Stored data

/---

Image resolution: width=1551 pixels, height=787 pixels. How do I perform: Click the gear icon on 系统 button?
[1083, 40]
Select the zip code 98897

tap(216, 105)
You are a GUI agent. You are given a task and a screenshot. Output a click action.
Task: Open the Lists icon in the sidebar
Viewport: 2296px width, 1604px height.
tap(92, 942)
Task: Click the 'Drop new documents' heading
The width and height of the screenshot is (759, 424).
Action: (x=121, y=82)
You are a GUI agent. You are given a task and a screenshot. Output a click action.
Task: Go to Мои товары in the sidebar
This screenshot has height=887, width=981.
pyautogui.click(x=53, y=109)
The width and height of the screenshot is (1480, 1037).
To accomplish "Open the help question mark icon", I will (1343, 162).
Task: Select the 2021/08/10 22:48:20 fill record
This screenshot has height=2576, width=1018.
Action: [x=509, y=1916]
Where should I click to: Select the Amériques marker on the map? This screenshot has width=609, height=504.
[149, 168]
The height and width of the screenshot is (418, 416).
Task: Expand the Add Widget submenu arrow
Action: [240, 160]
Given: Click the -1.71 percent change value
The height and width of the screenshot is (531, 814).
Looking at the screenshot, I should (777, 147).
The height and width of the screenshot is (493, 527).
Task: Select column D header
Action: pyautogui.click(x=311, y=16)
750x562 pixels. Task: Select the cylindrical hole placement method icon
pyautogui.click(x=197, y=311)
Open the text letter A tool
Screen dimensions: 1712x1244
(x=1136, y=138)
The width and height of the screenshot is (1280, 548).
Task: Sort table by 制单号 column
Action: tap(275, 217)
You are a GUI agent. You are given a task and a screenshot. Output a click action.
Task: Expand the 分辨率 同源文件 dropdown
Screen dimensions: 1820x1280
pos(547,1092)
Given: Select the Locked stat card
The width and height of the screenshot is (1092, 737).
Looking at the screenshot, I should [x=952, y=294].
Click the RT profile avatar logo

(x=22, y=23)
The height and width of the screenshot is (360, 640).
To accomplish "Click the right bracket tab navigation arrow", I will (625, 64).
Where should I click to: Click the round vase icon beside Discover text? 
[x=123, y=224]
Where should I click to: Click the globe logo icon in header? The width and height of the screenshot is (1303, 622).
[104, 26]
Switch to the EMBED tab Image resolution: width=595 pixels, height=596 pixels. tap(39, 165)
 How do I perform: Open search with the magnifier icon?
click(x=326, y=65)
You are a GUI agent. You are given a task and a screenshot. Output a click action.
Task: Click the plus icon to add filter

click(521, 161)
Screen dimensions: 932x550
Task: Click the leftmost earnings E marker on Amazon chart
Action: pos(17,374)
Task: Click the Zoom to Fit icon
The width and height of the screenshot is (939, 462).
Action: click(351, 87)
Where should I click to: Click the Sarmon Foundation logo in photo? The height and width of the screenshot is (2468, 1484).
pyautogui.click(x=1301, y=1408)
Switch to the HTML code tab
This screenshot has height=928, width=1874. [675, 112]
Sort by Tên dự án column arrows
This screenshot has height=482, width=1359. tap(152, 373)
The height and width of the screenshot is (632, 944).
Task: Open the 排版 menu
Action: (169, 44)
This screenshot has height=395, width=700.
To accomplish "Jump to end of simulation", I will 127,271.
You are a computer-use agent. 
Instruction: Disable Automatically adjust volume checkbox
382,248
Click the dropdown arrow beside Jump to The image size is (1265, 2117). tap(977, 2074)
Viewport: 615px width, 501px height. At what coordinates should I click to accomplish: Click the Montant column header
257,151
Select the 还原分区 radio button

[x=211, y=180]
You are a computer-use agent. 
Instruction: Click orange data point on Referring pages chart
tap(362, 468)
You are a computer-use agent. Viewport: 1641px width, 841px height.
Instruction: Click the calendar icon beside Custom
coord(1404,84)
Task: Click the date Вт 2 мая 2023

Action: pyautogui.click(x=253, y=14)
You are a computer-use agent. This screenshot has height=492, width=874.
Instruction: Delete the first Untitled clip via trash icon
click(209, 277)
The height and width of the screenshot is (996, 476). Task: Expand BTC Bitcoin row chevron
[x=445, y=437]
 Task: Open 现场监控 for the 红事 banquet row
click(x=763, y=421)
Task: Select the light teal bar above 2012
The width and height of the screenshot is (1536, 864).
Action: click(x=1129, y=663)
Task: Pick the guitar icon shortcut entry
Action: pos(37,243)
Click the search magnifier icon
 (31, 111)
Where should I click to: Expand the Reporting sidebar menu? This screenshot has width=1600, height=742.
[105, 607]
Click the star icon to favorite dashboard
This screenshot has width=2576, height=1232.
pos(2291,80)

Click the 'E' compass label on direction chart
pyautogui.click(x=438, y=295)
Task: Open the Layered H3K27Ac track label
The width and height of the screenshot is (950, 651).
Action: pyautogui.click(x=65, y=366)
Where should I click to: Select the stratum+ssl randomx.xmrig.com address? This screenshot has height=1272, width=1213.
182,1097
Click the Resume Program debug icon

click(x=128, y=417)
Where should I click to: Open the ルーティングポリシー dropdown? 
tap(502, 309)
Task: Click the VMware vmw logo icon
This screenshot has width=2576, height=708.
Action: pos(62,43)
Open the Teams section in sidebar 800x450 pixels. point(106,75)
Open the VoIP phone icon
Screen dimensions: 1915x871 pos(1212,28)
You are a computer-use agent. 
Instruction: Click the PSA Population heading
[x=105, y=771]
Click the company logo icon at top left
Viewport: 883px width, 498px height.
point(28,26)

\---

▶ [What you have to do]: Would you copy out every line in the records that includes the string "Jump"?

▶ [Output of the exercise]:
To accomplish "Jump to end of simulation", I will 127,271.
Click the dropdown arrow beside Jump to The image size is (1265, 2117). tap(977, 2074)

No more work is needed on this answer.